El Pacto Roca-Runciman se convirtió en un símbolo. Para muchos argentinos, especialmente los que vinieron después con ideas nacionalistas o industrialistas, el pacto representó todo lo que estaba mal en la "Argentina agroexportadora": un modelo donde el país dependía de vender lo que la tierra daba, sin procesar, sin industrializar, sin agregar valor. Cuando Juan Domingo Perón llegó al poder en 1946, una de sus banderas fue exactamente romper con esa lógica y construir una industria nacional. Haya sido exitoso o no en eso es otro debate, pero el punto de partida era siempre el mismo: la crítica a lo que el pacto de 1933 representaba.

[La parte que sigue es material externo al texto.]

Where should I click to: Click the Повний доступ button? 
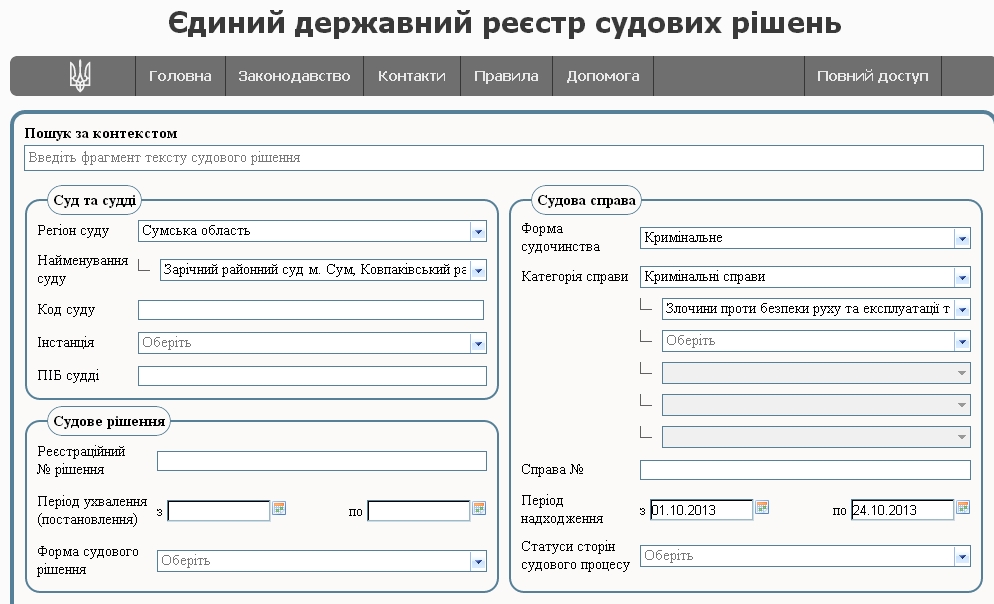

Entender el Pacto Roca-Runciman es entender una de las discusiones más largas y no resueltas de la Argentina: ¿cómo hace un país que tiene recursos naturales para no quedarse siempre en el rol de proveedor de materia prima? ¿Cómo se negocia con potencias más grandes sin ceder demasiado? Esas preguntas que se hicieron en 1933 siguen siendo válidas hoy, casi cien años después.

🔍 Dato sorprendente

La delegación argentina que viajó a Londres en 1933 incluía representantes de los grandes frigoríficos extranjeros. Es decir, las mismas empresas que se iban a beneficiar del acuerdo participaron en la negociación del lado argentino. Fue un conflicto de intereses enorme que en su momento casi nadie cuestionó en voz alta.

❓ Pregunta de repaso

¿Cuál fue la principal crítica que se le hizo al Pacto Roca-Runciman y qué senador protagonizó la resistencia más famosa en el Congreso argentino?